### Passage shown

The European Union moved Wednesday toward imposing stricter export controls for coronavirus vaccines, seeking to make sure there are more COVID-19 shots to boost the bloc's flagging vaccine campaign as new infections surge.

BRUSSELS (AP) — The European Union moved Wednesday toward imposing stricter export controls for coronavirus vaccines, seeking to make sure there are more COVID-19 shots to boost the bloc's flagging vaccine campaign as new infections surge.

The EU's executive body said on the eve of a summit of the EU's 27 leaders that it has a plan to guarantee that more vaccines produced in the bloc are available for its own citizens even if it comes at the cost of helping nations outside the bloc.

The EU move is expected to be a blow to Britain, whose speedy vaccination rollout has been eyed with envy by many EU nations, especially since it came as the U.K. formally completed its Brexit divorce from the bloc. The latest figures show that 45% of British adults have had at least one vaccine shot, compared to less than 14% for the bloc.

The EU Commission said it would proceed on a case-by-case basis but attention centered on the U.K. and the Anglo-Swedish company AstraZeneca, which has two vaccine factories in EU territory.

"I mention specifically the U.K.," said EU Commission Vice President Valdis Dombrovskis. Since the end of January, "some 10 million doses have been exported from the EU to the U.K. and zero doses have been exported from U.K. to the EU."

 "So it's clear that we also need to look at those aspects of reciprocity and proportionality," he said.

######
### Extracted information

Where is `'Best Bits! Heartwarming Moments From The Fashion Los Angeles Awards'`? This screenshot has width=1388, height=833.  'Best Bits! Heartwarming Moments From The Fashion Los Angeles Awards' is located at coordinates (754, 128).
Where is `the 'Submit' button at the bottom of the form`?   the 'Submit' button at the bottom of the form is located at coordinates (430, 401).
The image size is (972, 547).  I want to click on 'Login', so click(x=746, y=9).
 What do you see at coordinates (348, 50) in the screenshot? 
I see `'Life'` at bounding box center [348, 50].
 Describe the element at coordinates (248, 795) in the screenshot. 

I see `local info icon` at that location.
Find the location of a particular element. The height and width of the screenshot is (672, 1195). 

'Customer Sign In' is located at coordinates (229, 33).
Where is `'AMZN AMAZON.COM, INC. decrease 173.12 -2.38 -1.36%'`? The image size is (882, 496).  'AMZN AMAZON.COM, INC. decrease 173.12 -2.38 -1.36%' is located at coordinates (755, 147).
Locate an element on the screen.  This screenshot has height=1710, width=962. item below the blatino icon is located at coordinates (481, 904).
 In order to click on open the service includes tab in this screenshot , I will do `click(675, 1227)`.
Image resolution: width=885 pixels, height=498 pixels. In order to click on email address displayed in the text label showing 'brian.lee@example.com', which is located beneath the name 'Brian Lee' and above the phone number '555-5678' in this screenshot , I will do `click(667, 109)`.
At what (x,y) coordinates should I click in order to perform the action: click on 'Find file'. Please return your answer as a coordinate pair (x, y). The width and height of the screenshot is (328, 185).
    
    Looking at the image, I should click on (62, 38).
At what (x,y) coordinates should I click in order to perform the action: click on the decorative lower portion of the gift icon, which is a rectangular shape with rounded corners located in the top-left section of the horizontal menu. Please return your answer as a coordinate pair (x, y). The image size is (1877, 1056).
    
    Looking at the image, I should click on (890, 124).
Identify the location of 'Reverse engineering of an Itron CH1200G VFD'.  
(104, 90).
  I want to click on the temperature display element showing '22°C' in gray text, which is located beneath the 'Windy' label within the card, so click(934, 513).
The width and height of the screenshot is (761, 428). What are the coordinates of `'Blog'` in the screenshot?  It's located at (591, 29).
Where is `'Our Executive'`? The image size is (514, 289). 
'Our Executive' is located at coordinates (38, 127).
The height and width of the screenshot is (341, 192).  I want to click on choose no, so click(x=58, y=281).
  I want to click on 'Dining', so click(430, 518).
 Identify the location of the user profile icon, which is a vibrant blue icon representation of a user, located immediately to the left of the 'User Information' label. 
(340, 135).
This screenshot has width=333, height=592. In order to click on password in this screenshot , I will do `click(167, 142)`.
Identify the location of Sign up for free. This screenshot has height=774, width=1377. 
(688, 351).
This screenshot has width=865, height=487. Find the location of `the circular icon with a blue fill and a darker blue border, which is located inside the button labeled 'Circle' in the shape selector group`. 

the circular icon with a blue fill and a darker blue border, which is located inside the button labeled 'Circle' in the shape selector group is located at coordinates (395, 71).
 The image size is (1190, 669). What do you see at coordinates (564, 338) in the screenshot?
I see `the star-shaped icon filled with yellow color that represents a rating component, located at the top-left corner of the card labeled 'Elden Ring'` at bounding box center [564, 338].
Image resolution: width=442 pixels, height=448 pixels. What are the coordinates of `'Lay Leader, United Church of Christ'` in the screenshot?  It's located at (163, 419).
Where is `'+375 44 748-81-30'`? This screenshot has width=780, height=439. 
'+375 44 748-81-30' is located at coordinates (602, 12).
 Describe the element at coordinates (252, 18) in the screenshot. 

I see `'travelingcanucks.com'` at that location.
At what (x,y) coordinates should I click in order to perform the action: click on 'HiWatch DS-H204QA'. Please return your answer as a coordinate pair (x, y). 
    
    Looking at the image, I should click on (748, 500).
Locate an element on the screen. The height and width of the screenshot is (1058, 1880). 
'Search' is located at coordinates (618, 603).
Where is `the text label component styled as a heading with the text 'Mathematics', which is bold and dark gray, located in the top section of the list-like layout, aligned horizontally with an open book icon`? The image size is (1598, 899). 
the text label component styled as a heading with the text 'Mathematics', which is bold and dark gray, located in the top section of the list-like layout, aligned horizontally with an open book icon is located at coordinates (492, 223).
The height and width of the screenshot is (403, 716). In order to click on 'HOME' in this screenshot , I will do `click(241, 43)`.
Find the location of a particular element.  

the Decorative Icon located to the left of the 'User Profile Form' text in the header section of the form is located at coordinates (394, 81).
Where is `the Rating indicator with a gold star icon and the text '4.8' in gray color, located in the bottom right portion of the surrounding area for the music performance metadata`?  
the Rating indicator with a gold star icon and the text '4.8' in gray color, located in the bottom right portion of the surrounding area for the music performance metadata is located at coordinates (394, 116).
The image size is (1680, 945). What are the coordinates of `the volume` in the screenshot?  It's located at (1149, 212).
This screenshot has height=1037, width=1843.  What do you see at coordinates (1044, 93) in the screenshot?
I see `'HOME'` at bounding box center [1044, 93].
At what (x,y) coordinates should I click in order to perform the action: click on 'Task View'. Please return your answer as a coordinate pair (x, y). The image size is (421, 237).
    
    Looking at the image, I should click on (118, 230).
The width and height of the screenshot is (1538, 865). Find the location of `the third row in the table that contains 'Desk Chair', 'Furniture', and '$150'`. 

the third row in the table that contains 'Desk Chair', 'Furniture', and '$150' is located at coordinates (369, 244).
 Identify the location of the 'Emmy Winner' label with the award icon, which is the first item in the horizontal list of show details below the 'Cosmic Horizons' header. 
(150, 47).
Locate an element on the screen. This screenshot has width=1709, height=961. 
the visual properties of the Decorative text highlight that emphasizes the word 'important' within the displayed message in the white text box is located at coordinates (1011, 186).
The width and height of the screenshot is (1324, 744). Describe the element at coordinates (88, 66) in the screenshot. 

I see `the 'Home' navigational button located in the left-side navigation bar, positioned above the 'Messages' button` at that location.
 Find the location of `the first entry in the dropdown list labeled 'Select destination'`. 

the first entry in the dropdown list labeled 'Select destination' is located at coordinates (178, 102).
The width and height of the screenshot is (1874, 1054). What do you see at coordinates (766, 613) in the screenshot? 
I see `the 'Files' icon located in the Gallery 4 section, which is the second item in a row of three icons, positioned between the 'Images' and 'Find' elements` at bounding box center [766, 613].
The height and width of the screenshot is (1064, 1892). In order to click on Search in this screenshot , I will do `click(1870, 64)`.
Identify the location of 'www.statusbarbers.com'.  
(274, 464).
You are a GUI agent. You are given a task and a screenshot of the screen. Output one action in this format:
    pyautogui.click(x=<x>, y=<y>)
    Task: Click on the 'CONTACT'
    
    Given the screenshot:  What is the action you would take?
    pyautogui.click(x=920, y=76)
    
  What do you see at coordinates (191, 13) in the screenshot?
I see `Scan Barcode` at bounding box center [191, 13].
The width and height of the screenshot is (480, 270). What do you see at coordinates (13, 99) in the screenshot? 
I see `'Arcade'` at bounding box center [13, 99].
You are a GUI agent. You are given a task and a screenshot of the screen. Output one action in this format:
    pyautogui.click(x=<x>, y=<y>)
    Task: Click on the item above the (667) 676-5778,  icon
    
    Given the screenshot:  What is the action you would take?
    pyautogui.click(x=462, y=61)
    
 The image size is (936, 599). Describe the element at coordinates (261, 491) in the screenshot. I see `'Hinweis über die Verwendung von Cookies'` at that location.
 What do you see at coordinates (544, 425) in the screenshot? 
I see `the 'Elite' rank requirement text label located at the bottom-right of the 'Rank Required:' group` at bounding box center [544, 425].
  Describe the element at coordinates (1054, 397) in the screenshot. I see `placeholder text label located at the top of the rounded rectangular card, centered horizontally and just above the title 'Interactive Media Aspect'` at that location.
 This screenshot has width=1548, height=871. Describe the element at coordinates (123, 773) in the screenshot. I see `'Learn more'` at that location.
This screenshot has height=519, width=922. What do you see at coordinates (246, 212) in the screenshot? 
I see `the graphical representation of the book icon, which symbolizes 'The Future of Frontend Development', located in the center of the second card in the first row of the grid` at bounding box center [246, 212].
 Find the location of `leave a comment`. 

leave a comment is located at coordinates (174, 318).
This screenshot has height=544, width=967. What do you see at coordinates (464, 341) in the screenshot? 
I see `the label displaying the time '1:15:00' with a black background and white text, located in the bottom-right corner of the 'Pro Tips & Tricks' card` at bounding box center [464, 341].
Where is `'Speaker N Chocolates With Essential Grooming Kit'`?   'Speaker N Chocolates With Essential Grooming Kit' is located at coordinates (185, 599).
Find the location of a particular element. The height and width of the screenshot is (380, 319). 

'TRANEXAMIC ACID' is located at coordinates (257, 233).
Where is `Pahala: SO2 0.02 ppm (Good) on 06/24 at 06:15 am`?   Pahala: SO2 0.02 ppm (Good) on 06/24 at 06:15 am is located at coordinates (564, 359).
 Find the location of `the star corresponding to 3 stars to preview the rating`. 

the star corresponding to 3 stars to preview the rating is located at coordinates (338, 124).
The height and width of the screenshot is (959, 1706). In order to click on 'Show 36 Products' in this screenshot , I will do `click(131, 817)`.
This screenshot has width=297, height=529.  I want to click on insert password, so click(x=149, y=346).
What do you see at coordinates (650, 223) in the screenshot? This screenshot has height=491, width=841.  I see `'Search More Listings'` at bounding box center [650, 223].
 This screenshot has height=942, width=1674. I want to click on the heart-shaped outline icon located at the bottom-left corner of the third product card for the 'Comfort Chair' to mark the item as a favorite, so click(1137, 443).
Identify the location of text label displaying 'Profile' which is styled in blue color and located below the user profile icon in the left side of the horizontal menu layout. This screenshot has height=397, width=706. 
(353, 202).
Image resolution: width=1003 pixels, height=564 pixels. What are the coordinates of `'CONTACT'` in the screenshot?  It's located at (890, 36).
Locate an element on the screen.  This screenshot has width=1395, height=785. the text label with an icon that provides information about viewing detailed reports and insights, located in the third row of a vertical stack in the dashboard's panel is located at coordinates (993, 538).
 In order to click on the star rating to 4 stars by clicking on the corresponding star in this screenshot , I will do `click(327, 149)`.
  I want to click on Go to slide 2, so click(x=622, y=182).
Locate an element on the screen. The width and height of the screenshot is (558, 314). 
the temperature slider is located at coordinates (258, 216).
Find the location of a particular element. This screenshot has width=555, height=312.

######

◆ Tasks for this exercise
1. According to the vaccine export article, what percentage of British adults had received at least one vaccine shot?
2. In the vaccine export article, change the part between "BRUSSELS (AP) —" and "for the bloc.", inclusive, by replacing "summit" with "meeting".
The records come from a separate source unrelated to the vaccine export article.

◆ Solved problems
1. 45%

2.
BRUSSELS (AP) — The European Union moved Wednesday toward imposing stricter export controls for coronavirus vaccines, seeking to make sure there are more COVID-19 shots to boost the bloc's flagging vaccine campaign as new infections surge.

The EU's executive body said on the eve of a meeting of the EU's 27 leaders that it has a plan to guarantee that more vaccines produced in the bloc are available for its own citizens even if it comes at the cost of helping nations outside the bloc.

The EU move is expected to be a blow to Britain, whose speedy vaccination rollout has been eyed with envy by many EU nations, especially since it came as the U.K. formally completed its Brexit divorce from the bloc. The latest figures show that 45% of British adults have had at least one vaccine shot, compared to less than 14% for the bloc.